From: Nick Piggin <piggin@cyberone.com.au>
To: Rick Lindsley <ricklind@us.ibm.com>
Cc: akpm@osdl.org, linux-kernel@vger.kernel.org, mjbligh@us.ibm.com,
dvhltc@us.ibm.com
Subject: Re: [PATCH] Load balancing problem in 2.6.2-mm1
Date: Fri, 06 Feb 2004 20:38:25 +1100 [thread overview]
Message-ID: <40236091.40807@cyberone.com.au> (raw)

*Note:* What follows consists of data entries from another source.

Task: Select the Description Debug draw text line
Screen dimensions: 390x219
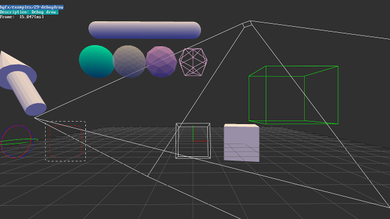Action: coord(29,12)
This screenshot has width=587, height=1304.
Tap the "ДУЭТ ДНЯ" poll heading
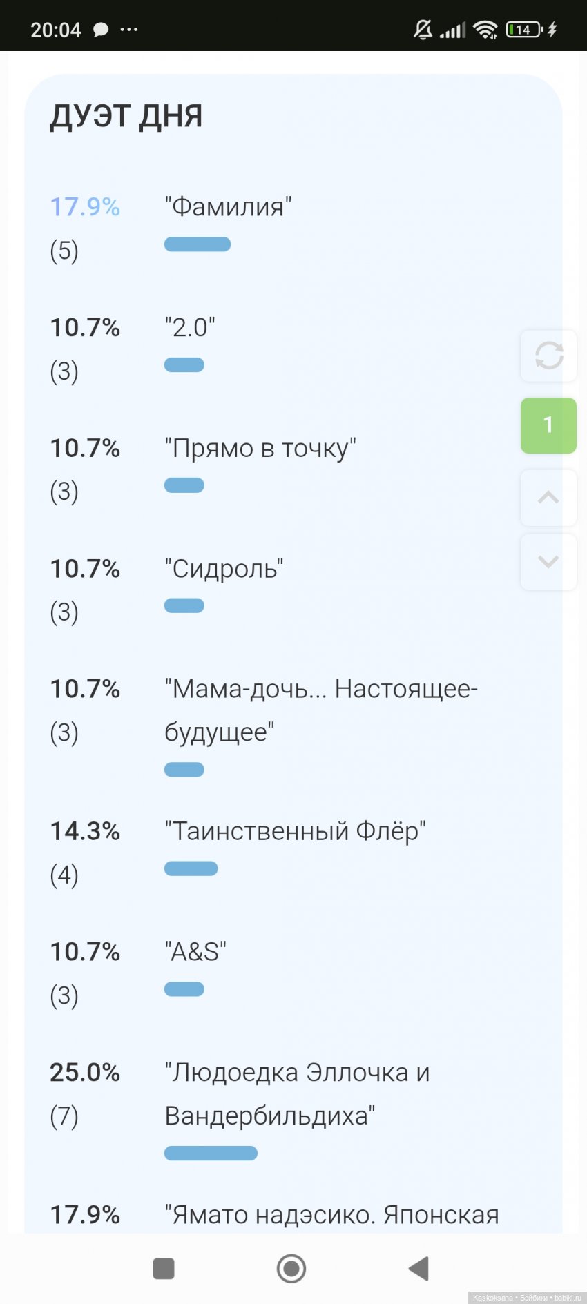126,116
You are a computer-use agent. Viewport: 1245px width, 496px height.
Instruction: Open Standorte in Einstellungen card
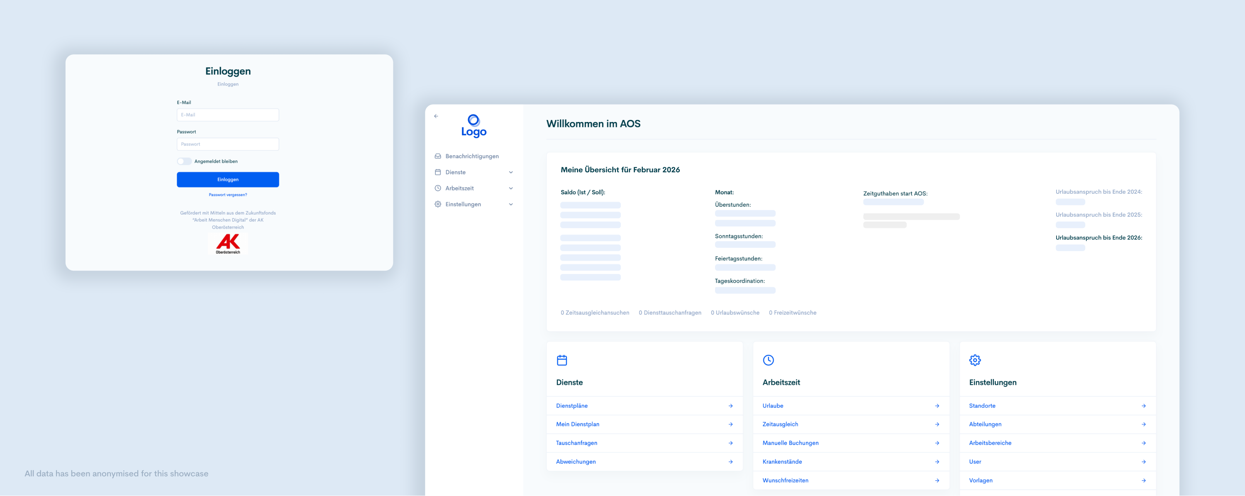pos(982,406)
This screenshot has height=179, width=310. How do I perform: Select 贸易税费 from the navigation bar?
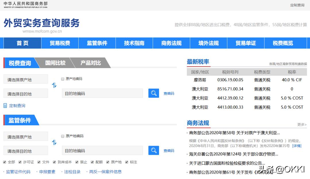click(x=59, y=43)
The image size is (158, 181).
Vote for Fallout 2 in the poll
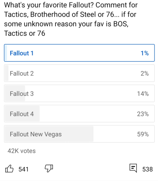[x=79, y=73]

In-Reply-To: <200402060924.i169OWx30517@owlet.beaverton.ibm.com>
Rick Lindsley wrote:
>Nick, Andrew --
>
>Found a problem in Nick's code which had it way overbalancing much of
>the time. I've included a patch below.
>
>I had been porting my schedstats patch to the -mm tree and noticed some
>huge imbalances (on the order of 33 million) being "corrected" and at
>first I thought it was a mis-port. But it was right. We really were
>deciding 33 million processes had to move. Of course, we never found
>that many, but we still moved as many as can_migrate_task() would allow.
>
>In find_busiest_group(), after we exit the do/while, we select our
>imbalance. But max_load, avg_load, and this_load are all unsigned,
>so min(x,y) will make a bad choice if max_load < avg_load < this_load
>(that is, a choice between two negative [very large] numbers).
>
>Unfortunately, there is a bug when max_load never gets changed from zero
>(look in the loop and think what happens if the only load on the machine
>is being created by cpu groups of which we are a member). And you have
>a recipe for some really bogus values for imbalance.
>
>Even if you fix the max_load == 0 bug, there will still be times when
>avg_load - this_load will be negative (thus very large) and you'll make
>the decision to move stuff when you shouldn't have.
>
>This patch allows for this_load to set max_load, which if I understand
>the logic properly is correct. It then adds a check to imbalance to make
>sure a negative number hasn't been coerced into a large positive number.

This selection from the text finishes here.